Tausende Migranten als „überschaubare“ Menge

Als einzige Lösung dafür sieht der Architekt des umstrittenen EU-Türkei-Abkommens, mit dem die Erpressbarkeit an der Außengrenze erst zementiert wurde, offenbar, Migranten von dort in Europa zu verteilen – zumindest jene vom griechischen Festland. Einen Pull-Effekt für weitere Zuwanderung kann er sich freilich dabei „ganz sicher nicht“ ausmalen.

Österreich ruft er trotz seiner regen Aufnahme in die Pflicht – mit dem Hinweis, dass auch Politiker bei großen deutschen Bruder dafür plädierten. Es gehe ja um „überschaubare“ Mengen von Menschen, die Not leiden würden. Es gehe nicht um Hunderttausende oder Zehntausende, sondern im deutschen Fall um vielleicht 5.000 Migranten- und andere Länder sollen sich in ähnlicher Größenordnung beteiligen.

Moria und der amphibische grüne Bus-Traum

Apropos deutsche Politiker: Bei diesen dürften manchen das Feuer in Lesbos auch den zum Denken nötigen Sauerstoff der Luft entzogen haben – oder zumindest den Blick auf die Realität verdeckt haben. Den Vogel schoss dabei die Grünen-Politikerin Henrike Müller aus Bremen ab. Sie will „Busse schicken“, um die Migranten zu holen.

Ja, Busse. Auf eine Insel. Ob die Hansestadt Bremen, wo sie auf üppige Steuerzahler-Kosten ihr Mandat ausfüllen darf, derart amphibische Fahrzeuge besitzt oder die Migranten wie Rennautos auf Lesbos im Kreis fahren lassen will bis sich eine andere Lösung ergibt, ist zumindest … nennen wir es „zu Redaktionsschluss noch ungeklärt“.

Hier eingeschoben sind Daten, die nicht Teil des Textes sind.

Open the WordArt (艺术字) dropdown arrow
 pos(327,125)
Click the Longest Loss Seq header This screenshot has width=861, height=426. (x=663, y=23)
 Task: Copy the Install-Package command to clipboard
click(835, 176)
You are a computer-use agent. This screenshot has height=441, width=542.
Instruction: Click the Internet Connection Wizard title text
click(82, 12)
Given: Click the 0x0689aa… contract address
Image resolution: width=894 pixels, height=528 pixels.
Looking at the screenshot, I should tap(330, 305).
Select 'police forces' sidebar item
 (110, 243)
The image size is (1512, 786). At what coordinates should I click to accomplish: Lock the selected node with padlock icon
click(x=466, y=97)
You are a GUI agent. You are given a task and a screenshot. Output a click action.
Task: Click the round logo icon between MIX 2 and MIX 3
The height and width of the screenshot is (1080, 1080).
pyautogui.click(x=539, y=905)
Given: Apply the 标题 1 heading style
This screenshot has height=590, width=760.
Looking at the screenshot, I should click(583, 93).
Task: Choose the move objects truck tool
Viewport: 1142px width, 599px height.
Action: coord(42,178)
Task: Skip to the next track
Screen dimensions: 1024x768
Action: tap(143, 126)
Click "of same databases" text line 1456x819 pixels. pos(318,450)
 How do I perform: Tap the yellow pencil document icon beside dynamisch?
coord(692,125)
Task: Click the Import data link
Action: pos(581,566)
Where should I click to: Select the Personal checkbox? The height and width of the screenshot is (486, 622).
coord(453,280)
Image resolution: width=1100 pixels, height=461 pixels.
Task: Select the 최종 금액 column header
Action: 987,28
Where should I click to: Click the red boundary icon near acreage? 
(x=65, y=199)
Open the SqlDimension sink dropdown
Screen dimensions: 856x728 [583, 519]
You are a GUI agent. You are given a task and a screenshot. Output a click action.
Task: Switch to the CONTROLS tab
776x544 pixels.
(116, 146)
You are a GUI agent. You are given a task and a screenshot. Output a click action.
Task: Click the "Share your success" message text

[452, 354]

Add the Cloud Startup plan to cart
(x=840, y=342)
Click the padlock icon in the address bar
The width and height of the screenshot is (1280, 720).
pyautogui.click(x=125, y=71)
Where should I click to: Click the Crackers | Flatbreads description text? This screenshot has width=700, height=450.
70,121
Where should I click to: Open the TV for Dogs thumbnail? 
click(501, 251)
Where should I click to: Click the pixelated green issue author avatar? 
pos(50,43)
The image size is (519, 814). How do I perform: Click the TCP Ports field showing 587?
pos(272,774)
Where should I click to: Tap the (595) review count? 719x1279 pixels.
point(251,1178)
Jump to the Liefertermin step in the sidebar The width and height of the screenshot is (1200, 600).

Hilfe vor Ort statt überfüllte Lager in Europa

Der eigentliche Hund liegt aber wo anders begraben. Denn niemand wird in Abrede stellen können, dass die hygienischen Zustände in vielfach überfüllten Lagern in Griechenland wirklich menschenunwürdig sind. Diese könnten man allerdings auch leicht verhindern. Zum einen müsste Europa einmal aufhören, im Nahen Osten im Zuge seines transatlantischen Bündnisses eine Destabilisierungspolitik mitzutragen, die erst derart schwierige humanitäre Zustände ermöglicht.

Sollten Verwerfungen oder wirtschaftliche Not in nordafrikanischen und westasiatischen Ländern dann trotzdem auftreten, wäre es viel sinnvoller, dem Menschen vor Ort zu helfen. Sie würden nicht aus ihrem angestammten Umfeld entwurzelt – und obendrein kann derselbe Euro in den Krisenregionen weitaus mehr Leuten helfen als in Europa. Dann gäbe es nämlich auch keine überfüllten Lager. Wir sprächen über ein paar hundert Leute mit tatsächlichem Asylgrund, die dann – im ersten sicheren Drittland, versteht sich – wirklich bewältigbar wären.